[Dataset entries]
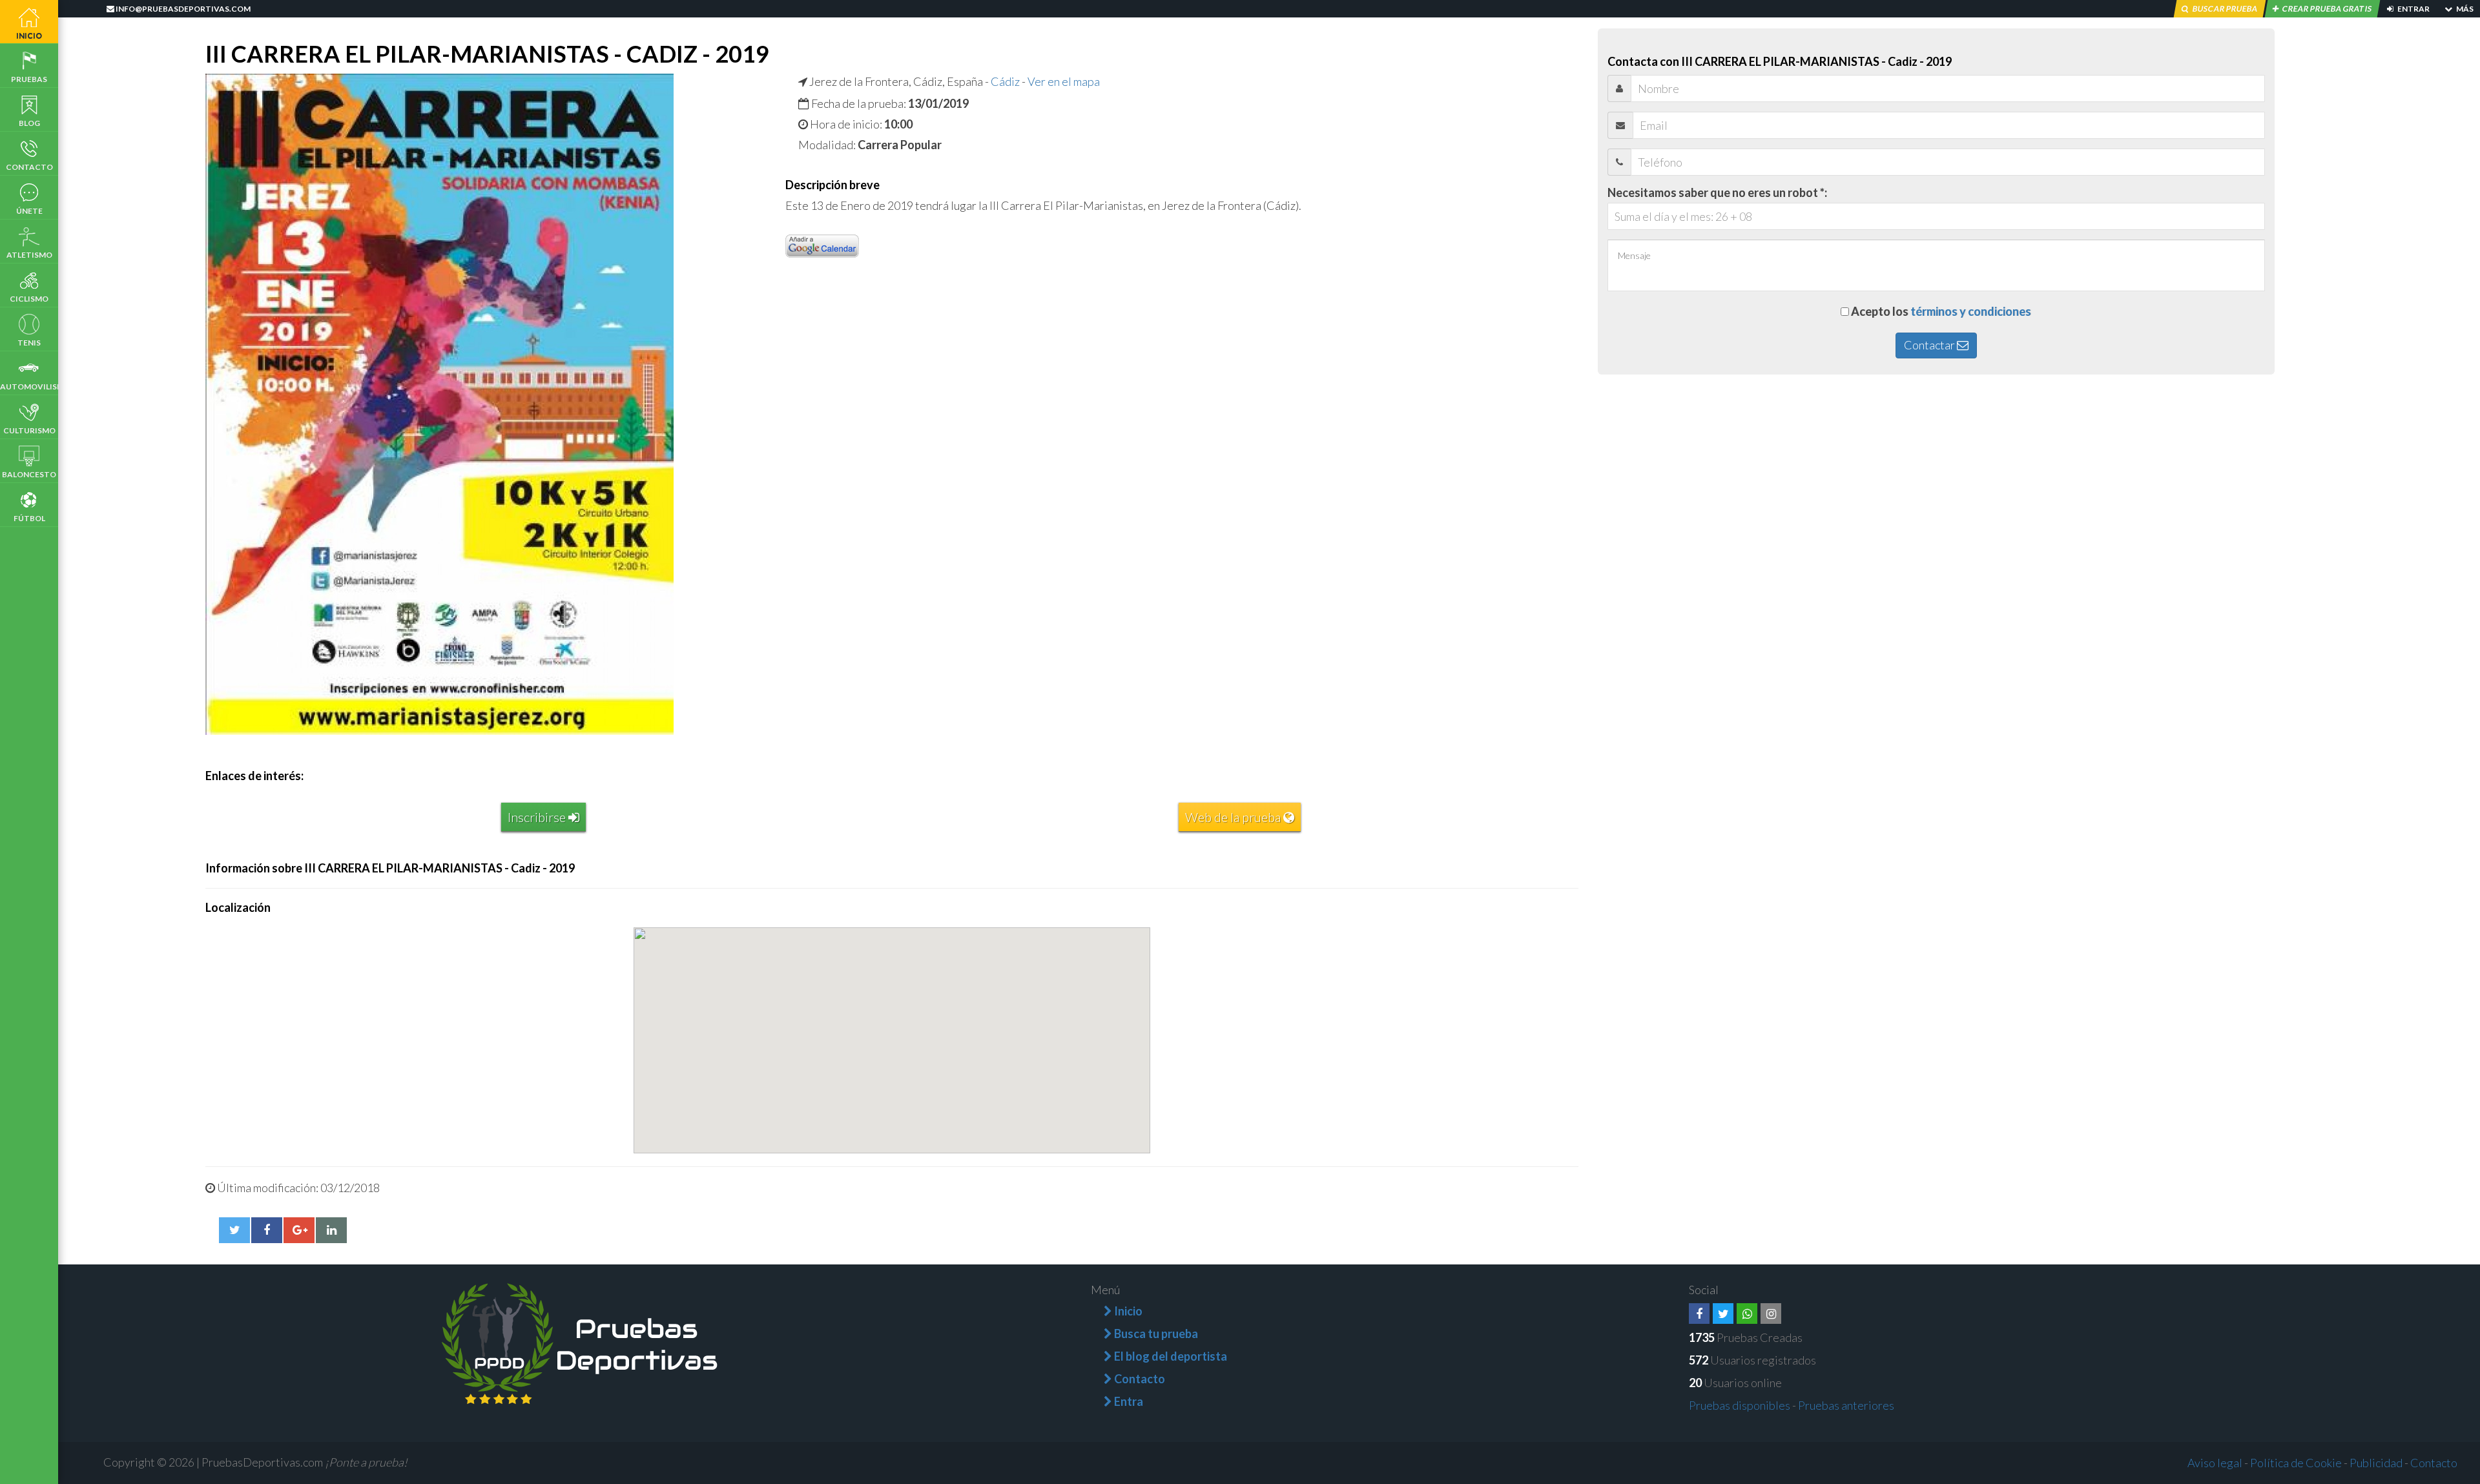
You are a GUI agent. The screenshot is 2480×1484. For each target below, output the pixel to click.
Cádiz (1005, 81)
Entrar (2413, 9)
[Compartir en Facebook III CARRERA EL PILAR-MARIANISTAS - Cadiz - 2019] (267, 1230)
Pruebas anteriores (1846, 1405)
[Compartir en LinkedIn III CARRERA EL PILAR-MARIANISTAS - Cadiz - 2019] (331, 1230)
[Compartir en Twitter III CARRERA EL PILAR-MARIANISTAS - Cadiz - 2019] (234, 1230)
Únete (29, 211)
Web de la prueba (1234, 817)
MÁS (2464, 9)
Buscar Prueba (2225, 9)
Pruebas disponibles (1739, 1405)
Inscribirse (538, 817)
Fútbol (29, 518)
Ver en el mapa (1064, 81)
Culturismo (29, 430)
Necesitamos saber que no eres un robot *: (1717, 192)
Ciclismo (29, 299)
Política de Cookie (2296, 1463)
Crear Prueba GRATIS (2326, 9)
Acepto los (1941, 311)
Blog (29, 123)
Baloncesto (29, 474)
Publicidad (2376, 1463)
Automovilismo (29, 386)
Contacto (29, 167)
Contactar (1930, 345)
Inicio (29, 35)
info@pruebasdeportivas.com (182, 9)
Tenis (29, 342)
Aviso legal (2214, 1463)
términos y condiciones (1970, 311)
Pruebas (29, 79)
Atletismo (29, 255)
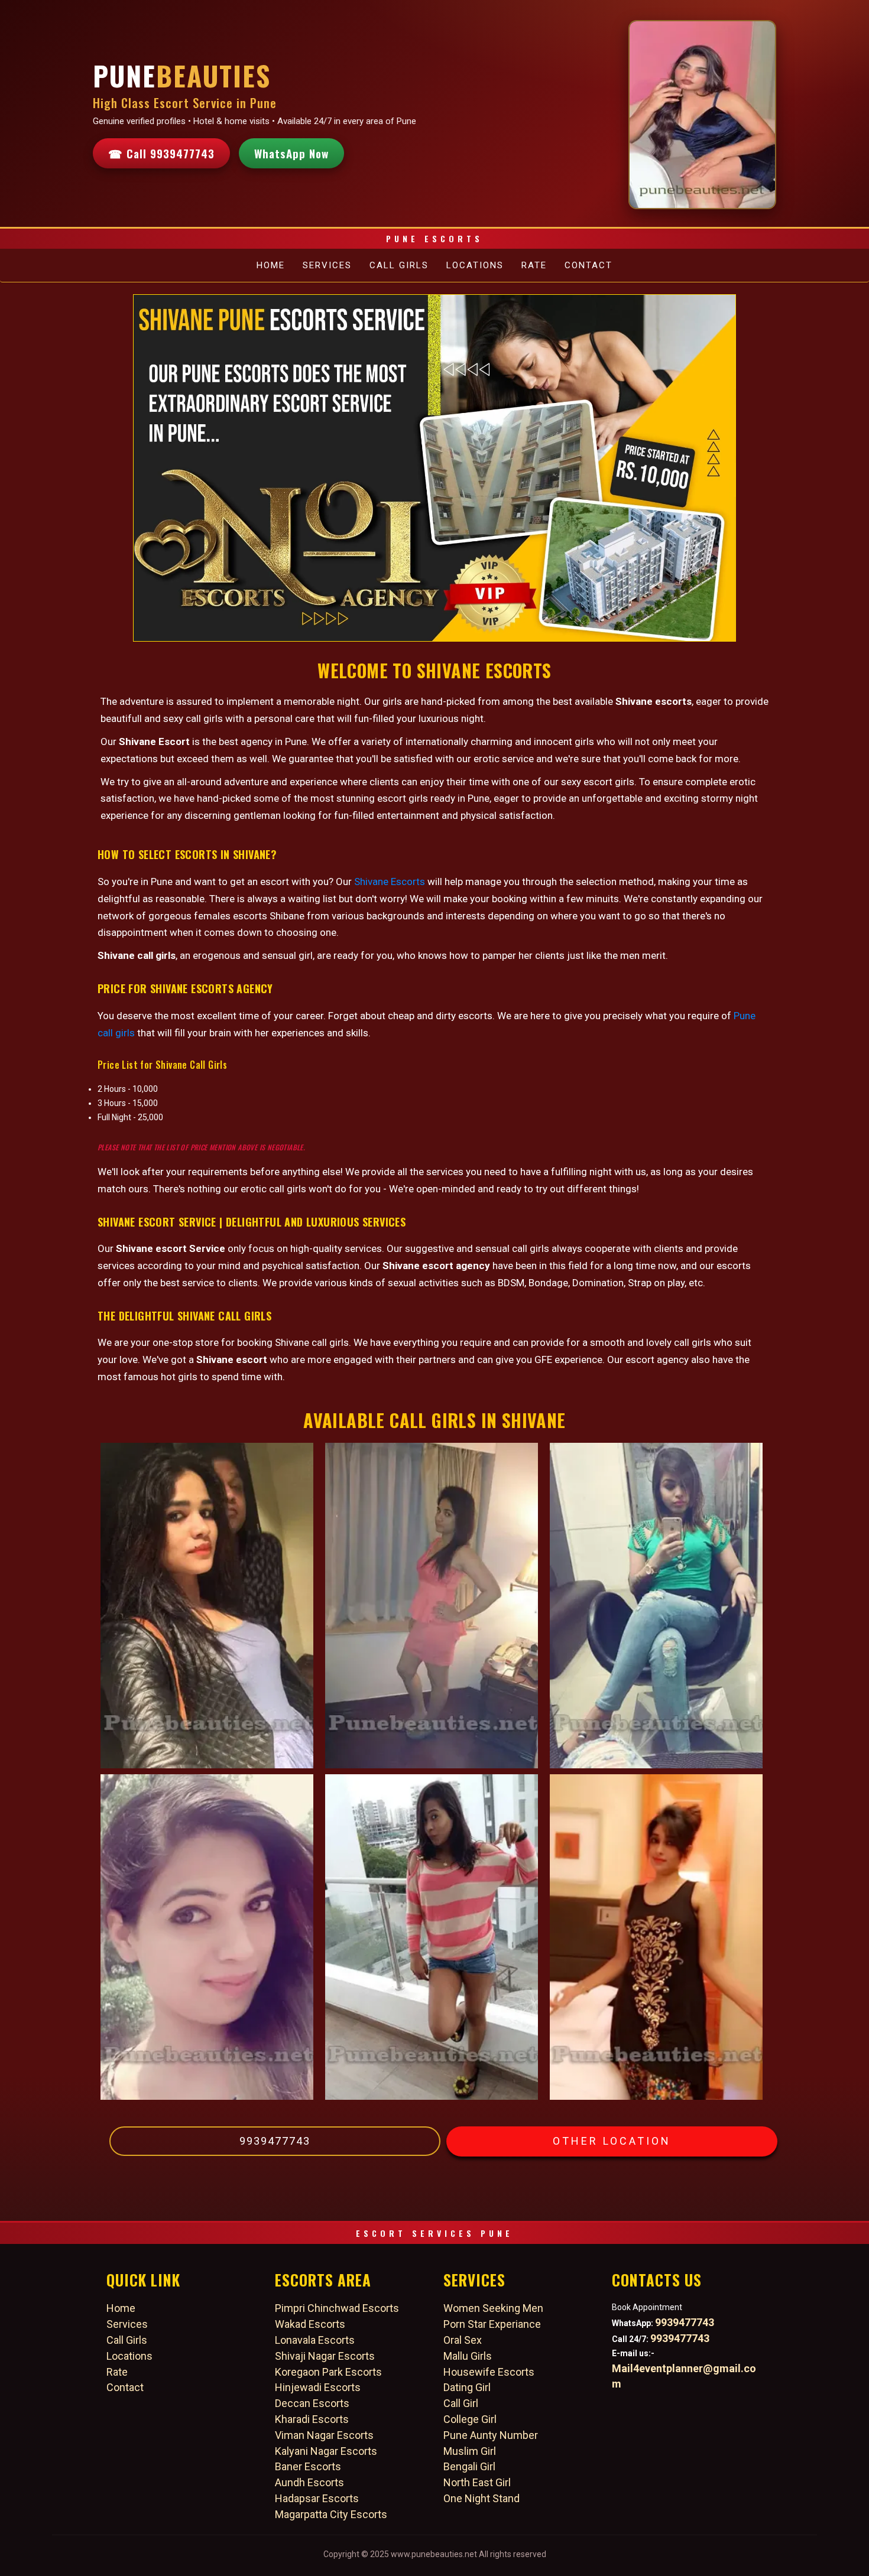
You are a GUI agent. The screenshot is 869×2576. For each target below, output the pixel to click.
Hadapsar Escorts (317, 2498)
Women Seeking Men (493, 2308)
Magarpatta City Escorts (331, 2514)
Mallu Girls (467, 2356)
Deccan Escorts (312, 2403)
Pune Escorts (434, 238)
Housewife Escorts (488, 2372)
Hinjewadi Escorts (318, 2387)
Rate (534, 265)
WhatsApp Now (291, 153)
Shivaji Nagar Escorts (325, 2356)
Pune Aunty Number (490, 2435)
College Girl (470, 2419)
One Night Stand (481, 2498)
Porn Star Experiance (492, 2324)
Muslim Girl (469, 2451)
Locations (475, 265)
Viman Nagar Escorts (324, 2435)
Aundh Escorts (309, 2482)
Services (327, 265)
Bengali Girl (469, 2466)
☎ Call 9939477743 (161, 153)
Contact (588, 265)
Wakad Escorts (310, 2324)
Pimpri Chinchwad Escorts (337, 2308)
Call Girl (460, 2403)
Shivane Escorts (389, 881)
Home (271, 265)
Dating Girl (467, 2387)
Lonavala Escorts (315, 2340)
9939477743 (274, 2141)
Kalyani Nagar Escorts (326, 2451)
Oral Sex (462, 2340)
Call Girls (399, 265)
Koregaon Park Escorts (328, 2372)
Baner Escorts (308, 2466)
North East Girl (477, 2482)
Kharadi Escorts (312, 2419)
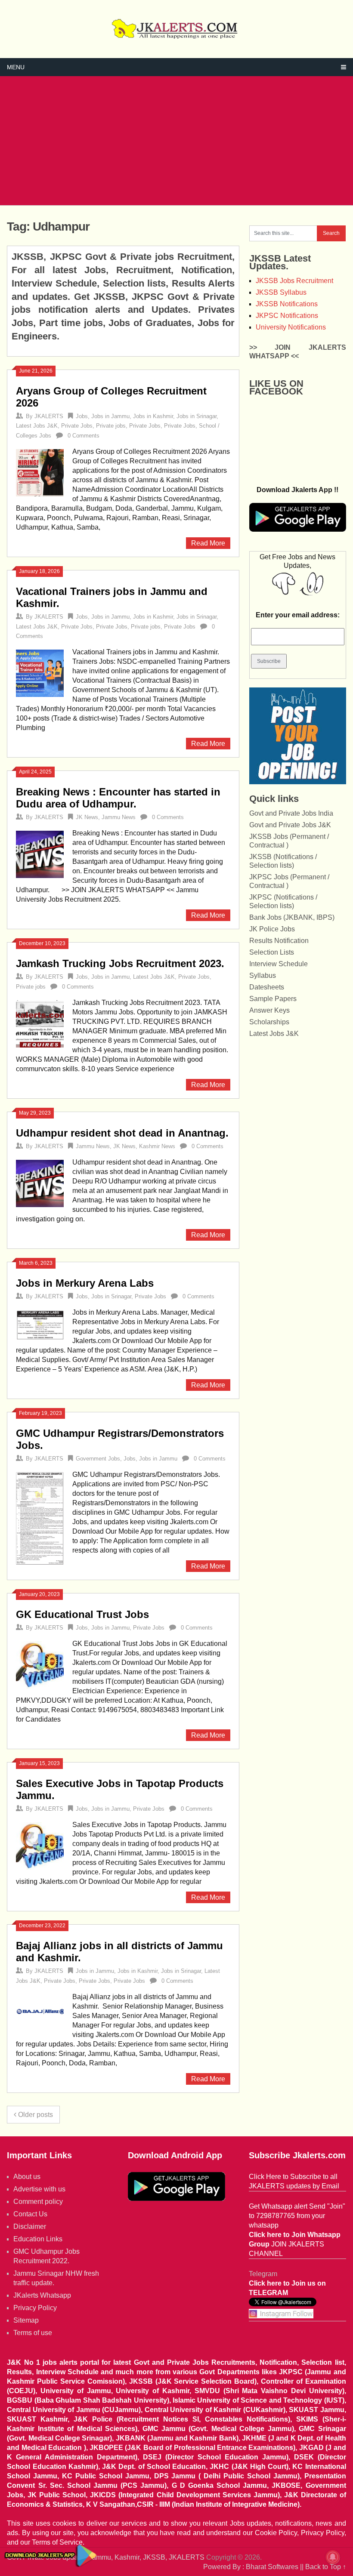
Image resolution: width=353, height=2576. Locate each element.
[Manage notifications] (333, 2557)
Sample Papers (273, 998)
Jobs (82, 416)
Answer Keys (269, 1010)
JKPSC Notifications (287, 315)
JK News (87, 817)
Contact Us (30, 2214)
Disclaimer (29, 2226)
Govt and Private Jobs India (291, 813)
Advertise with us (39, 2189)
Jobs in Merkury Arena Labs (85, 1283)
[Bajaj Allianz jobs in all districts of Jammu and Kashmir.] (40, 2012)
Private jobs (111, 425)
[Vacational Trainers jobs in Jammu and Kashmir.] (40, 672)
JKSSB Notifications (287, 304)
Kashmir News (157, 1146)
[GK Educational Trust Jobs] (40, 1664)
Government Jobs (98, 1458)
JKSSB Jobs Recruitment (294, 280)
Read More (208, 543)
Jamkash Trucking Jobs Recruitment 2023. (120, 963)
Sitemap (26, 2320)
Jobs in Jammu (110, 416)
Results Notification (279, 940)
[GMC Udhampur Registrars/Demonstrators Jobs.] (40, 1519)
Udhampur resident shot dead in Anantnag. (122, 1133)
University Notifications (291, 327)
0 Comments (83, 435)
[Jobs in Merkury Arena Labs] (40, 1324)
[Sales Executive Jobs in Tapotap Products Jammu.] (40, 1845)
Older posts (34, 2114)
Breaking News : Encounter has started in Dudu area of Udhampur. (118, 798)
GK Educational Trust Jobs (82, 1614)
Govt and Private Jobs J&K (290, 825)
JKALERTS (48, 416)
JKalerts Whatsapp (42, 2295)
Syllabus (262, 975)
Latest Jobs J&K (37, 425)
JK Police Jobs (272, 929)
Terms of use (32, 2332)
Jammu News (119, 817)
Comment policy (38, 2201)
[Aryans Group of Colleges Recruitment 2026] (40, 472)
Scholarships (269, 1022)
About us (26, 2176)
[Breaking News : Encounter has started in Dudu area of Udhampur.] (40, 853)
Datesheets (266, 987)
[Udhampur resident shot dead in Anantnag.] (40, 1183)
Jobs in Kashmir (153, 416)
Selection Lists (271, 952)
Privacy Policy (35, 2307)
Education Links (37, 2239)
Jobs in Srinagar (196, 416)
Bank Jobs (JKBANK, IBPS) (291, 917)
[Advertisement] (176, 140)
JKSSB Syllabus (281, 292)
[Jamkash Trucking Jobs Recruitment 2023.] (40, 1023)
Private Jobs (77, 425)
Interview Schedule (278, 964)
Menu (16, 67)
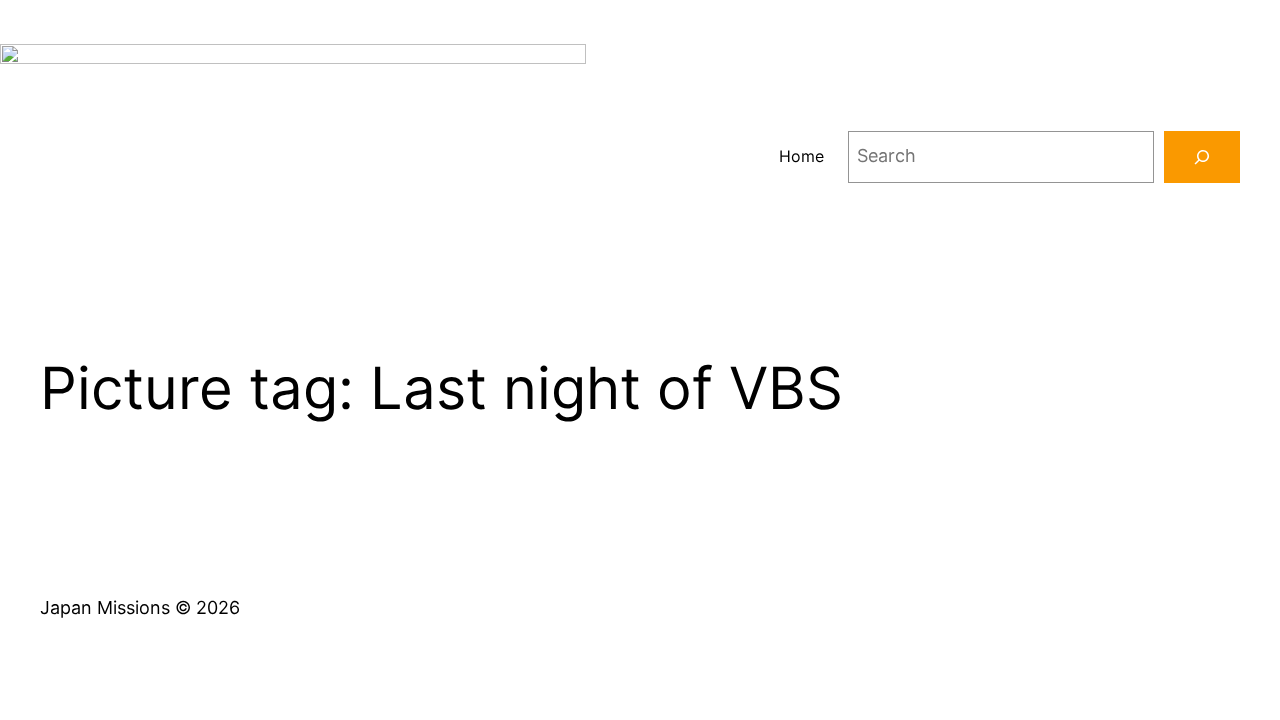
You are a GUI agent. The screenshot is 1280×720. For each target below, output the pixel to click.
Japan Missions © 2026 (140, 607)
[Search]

■ **Problem details**
Every line of the records in which the string "started" is found should be counted, and only the count returned.

■ **The answer**
2